It worked and we were able to resume the photo shoot.
There's a project underway called Macmath: The Silent Page, where the aim is to bring to life a series of songs, many of which will not have been heard for over a hundred years.
It all stems from the Macmath collection of songs, held in the archives at Broughton House in Kirkcudbright. To swipe from the blog where Ali Burns is writing about this project:
William Macmath, 1848 – 1922, grew up in Galloway before moving to Edinburgh as a young man and his huge and largely unacknowledged legacy was in helping the great American ballad collector and academic Francis Child with his definitive publication: English and Scottish Popular Ballads 1882 – 1898. Although working entirely in his spare time, Macmath worked tirelessly and meticulously over a period of almost thirty years, to track down and verify details relating to the Scottish ballads included in Child’s collection. Broughton House holds many of the letters between Macmath and Child written over their long association. More pertinently to our project there are also two books of unpublished songs and song fragments written down by Macmath. It is these two volumes that we’re looking at in this project.
I had been called in to create a photo that could be used for publicity and the CD cover, once the songs have been recorded.
Broughton House itself seemed the ideal location to shoot the photo and on an earlier trip there, Ali and I had explored the house and gardens to find the best spot. Fortunately we decided on an indoor scene as it was chucking it down with rain on the day of the shoot.
Arranging 7 people in a way that flows is not an easy task. This wasn't to be some all-in-a-line press shot, but an engaging photograph where the eye needs to be led into, round and through the ensemble and their surrounds. Given the historic nature of the project, I wanted the final image to have a feel of a classic painting with finely tuned arrangements of people, objects and setting
Wee pin-man sketches done beforehand will only get you so far. It's not until you put everyone together can you start to get a sense of who needs to go where. Not just due to height, but also where the splashes of colour of clothes, instruments and hair might compliment or clash.
Take a photo - rearrange the group. Take another - swap two people about. Take another - swap them back but move someone else. Take another - ask this person to lower their head and that one ro raise their left arm...
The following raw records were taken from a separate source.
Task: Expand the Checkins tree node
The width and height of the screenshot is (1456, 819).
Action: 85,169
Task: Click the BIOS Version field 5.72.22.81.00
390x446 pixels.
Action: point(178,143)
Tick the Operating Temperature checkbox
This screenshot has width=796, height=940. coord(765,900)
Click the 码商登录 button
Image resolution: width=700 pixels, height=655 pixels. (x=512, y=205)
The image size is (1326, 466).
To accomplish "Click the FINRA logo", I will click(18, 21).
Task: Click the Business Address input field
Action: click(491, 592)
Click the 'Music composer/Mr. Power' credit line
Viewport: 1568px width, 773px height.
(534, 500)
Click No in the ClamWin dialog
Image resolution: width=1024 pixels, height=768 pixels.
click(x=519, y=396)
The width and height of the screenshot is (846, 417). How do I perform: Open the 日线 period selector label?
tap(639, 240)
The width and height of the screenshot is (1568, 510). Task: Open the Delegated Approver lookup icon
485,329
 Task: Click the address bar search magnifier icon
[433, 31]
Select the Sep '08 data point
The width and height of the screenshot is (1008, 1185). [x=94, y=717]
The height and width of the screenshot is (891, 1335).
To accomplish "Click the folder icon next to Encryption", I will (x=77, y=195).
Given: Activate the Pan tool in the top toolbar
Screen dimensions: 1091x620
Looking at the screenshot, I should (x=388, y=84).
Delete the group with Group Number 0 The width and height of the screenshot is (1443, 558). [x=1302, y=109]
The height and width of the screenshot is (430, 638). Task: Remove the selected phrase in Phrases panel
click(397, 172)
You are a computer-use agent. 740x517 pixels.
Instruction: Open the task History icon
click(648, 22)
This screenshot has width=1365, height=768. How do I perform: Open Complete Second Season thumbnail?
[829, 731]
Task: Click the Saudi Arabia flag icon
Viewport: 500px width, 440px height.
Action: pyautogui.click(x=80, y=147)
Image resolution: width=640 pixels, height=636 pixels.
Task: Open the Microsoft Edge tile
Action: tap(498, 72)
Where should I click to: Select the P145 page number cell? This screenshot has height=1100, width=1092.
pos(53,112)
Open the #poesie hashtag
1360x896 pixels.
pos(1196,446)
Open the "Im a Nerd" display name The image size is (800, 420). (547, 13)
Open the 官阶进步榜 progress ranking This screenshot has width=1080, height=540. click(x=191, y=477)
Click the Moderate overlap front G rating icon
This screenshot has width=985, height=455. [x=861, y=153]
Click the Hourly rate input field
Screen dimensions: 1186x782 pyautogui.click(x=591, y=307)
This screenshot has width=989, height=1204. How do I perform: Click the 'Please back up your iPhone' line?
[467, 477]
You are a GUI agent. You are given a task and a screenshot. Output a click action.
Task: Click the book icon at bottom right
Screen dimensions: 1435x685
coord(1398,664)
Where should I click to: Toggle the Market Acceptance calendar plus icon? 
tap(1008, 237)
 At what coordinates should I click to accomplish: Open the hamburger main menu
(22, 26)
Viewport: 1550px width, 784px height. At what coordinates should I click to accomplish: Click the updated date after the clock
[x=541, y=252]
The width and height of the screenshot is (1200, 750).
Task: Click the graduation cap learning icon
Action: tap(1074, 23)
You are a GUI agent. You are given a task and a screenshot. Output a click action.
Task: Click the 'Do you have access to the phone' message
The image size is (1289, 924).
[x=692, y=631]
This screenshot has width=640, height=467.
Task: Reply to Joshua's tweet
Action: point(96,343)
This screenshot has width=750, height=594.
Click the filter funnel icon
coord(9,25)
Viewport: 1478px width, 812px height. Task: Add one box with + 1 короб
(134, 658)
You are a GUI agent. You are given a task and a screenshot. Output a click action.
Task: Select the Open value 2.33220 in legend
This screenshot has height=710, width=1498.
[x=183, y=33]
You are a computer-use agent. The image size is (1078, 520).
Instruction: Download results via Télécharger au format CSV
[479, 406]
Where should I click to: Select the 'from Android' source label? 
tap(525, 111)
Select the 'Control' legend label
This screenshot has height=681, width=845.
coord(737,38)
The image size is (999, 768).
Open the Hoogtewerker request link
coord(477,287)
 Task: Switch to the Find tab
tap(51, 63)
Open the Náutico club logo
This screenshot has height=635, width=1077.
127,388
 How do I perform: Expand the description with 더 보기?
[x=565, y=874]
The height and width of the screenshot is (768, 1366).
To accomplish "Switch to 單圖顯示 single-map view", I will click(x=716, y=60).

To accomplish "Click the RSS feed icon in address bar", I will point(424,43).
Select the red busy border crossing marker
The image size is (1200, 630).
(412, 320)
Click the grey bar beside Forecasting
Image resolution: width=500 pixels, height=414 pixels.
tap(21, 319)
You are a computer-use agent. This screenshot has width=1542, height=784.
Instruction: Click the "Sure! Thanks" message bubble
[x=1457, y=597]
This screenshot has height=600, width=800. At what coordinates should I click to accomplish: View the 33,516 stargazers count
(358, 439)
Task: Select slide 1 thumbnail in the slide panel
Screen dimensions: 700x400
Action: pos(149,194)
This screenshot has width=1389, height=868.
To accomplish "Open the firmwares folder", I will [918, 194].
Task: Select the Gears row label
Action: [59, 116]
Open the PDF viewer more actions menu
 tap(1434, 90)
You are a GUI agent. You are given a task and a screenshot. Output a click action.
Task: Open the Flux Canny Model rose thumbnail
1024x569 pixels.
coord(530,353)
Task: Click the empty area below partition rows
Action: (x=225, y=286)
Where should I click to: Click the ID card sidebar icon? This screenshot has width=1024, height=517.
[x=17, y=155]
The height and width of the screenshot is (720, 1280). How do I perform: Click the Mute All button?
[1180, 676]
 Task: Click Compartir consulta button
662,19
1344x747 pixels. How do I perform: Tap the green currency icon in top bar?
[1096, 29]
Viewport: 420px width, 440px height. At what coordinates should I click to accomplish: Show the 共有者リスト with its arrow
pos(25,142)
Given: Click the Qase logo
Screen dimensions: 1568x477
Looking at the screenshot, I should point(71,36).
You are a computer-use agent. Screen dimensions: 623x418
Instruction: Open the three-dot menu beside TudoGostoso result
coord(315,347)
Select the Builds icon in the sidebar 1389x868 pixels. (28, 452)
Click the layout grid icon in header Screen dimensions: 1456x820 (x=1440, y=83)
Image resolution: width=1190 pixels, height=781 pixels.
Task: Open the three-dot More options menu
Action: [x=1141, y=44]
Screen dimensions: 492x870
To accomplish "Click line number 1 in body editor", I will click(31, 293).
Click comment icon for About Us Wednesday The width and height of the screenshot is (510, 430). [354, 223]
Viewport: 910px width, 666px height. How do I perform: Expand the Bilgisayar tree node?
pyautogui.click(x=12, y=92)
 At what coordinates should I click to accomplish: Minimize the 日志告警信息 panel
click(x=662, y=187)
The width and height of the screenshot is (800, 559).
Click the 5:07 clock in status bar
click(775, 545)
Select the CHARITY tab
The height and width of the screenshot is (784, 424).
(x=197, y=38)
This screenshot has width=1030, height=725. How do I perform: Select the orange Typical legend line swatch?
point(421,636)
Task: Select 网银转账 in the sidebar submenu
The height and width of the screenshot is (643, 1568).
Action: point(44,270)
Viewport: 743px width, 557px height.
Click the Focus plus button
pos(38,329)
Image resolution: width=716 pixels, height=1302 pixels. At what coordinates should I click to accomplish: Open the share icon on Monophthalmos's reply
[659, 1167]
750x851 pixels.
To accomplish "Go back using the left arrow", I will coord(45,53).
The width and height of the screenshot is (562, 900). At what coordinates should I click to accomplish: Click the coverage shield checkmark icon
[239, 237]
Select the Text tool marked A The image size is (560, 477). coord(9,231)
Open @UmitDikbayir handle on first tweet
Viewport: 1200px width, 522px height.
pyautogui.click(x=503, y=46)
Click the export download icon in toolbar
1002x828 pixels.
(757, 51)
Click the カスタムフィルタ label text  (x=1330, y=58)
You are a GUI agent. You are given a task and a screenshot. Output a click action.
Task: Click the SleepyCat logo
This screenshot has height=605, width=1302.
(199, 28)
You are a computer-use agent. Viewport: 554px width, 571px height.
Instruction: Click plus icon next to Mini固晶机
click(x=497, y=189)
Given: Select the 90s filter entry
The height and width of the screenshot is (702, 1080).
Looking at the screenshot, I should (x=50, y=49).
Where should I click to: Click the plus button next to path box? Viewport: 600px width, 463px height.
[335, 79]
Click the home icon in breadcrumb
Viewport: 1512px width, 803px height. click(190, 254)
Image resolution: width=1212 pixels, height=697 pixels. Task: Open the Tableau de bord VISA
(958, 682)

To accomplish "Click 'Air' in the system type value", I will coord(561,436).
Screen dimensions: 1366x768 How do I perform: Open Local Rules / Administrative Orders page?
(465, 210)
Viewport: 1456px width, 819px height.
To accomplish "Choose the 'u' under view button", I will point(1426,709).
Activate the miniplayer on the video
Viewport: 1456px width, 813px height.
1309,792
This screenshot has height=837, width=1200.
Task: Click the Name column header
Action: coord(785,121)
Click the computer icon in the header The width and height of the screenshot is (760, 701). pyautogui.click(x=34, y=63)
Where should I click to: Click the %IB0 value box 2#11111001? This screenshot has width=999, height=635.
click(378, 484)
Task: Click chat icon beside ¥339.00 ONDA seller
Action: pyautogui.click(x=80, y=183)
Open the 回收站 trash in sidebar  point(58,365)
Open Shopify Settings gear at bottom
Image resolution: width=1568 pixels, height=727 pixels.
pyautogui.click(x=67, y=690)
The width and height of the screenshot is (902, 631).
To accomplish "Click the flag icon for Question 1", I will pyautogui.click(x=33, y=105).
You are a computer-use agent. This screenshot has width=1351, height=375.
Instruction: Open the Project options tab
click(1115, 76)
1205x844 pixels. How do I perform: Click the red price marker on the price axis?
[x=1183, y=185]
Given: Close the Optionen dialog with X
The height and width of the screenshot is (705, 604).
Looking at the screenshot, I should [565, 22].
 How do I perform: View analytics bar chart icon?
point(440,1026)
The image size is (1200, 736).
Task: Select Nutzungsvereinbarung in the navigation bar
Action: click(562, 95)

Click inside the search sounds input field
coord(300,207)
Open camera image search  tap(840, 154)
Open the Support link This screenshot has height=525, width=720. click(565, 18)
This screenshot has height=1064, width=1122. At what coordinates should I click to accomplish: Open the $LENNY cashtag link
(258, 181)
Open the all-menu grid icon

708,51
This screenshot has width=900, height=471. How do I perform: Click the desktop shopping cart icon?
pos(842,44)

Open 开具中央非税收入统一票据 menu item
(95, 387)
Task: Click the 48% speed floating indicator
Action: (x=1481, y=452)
And so it goes on. Each time refining and finessing until you reach a point where you feel you're as close as you're going to get before mutiny sets in.
But that's just the first half of creating a photo such as this. There's still the editing.
Inevitably there is not a single photo that has all the elements just perfect. In one someone will be blinking; in another the fiddle is at an angle that throws the compositional lines out; in another someone's arm is casting a shadow over someone else's face. So the ideal combination has to be created from several photos. In this way it is much more akin to the processes used by the old master painters.
And then there are subtle tweaks of hue and saturation, brightness and contrast, levels and curves, while unwanted reflections are painted out from the glass panels on the bookcase.
Finally, to enhance the narrative I decided to overlay some of the handwritten text and music from photos I had taken directly of some of the pages of the Macmath volumes.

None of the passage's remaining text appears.